Je n'aurais jamais imaginé qu'il faille être aussi patient pour élever un enfant. Quoique le nécessaire aveuglement qui a précédé ta naissance nous a épargné une angoisse inutile et bien que la fatigue s'oubliera vite une fois que tu auras fini d'être un perpétuel affamé, je supporte péniblement la situation présente. Et je n'ai finalement qu'une seule envie : Que tu te taises ! J'ai l'impression toujours de répéter le même conseil à Cristina : je lui demande de te laisser pleurer un peu avant de se laisser aller à ses instincts et d'accourir à ton secours. J'ai dans l'idée que tôt où tard, il te faudra être seul et tes pleurs ne changeront rien à l'affaire, alors autant commencer tôt. D'autant plus qu'un proverbe Espagnol apprend que « del hambre se aprende » (La faim est une bonne leçon)
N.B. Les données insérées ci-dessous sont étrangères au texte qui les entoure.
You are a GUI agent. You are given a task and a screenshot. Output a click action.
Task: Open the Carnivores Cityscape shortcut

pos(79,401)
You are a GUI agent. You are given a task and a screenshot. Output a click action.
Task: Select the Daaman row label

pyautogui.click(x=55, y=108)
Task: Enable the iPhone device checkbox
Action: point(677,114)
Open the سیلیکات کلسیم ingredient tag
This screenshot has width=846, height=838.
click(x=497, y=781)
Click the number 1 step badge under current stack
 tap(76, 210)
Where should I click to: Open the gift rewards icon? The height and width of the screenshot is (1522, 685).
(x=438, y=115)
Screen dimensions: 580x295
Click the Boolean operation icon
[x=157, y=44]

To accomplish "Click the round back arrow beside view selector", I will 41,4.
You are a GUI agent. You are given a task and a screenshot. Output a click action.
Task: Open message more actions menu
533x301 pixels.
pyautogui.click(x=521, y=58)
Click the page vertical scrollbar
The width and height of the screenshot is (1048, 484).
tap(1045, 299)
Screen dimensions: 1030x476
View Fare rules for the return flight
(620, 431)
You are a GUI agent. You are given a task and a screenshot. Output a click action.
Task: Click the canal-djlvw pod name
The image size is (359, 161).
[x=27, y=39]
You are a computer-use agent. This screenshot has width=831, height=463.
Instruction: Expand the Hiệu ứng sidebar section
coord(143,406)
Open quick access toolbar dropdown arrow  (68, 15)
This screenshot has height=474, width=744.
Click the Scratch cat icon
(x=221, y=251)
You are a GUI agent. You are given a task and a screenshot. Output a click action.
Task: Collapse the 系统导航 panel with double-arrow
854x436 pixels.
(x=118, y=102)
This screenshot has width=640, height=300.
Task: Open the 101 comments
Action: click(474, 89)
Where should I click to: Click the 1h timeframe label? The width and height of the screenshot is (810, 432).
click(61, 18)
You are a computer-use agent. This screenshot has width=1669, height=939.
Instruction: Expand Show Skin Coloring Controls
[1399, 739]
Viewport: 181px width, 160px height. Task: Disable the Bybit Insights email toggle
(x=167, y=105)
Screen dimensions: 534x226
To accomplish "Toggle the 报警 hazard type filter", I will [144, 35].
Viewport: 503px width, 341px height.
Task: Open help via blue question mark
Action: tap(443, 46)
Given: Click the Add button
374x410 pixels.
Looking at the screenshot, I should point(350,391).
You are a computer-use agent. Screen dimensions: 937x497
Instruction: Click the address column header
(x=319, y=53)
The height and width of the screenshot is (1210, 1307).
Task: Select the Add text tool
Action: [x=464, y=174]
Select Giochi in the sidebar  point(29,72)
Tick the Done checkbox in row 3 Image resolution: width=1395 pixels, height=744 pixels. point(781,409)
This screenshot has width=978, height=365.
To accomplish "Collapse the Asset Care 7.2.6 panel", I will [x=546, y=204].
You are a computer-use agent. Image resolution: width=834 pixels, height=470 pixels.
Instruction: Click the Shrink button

Cristina est plus digne de moi dans cette épreuve, car tout en ayant un rôle beaucoup plus accaparant, elle parvient encore à relativiser et à penser que cet état n'est que temporaire, tu l'as pourtant réduite à l'état de machine à produire du lait. Les rares fois où tu l'énerves vraiment, elle est immédiatement saisie d'un remord presque mondain : « Mon Dieu, si j'étais une mauvaise mère »
Comme il est loin, le temps où je pensais que l'amour entre parents et enfants est immédiat et évident. En fait, pour le père il n'en est rien, dès que tu es sorti du ventre de ta mère, ton alterité m'est apparue de manière flagrante. Pas de fusion, pas d'entente tacite. En somme, pour rivaliser avec l'amour maternel --- qui je suppose repose sur des bases physiologiques – le père doit s'appuyer sur des bases dialectiques, cette construction est beaucoup plus lente. Et quoique la modernité s'évertue à flouer cette réalité sexuelle, comme dans le droit romain, tu viens d'entrer dans la loi du père et dans l'amour de la mère.
Je suis sévère mais honnête, surtout je suis terriblement fatigué, et je laisse l'esprit s'amuser puisque le coeur est épuisé et que la compassion n'est pas une vertu qui se travaille. De toute les façons, je crois que la voie du milieu est encore à trouver, et nous sommes deux à la chercher : Je cherche à comprendre ton angoisse de la faim, Cristina quant à elle recherche un asservissement raisonnable.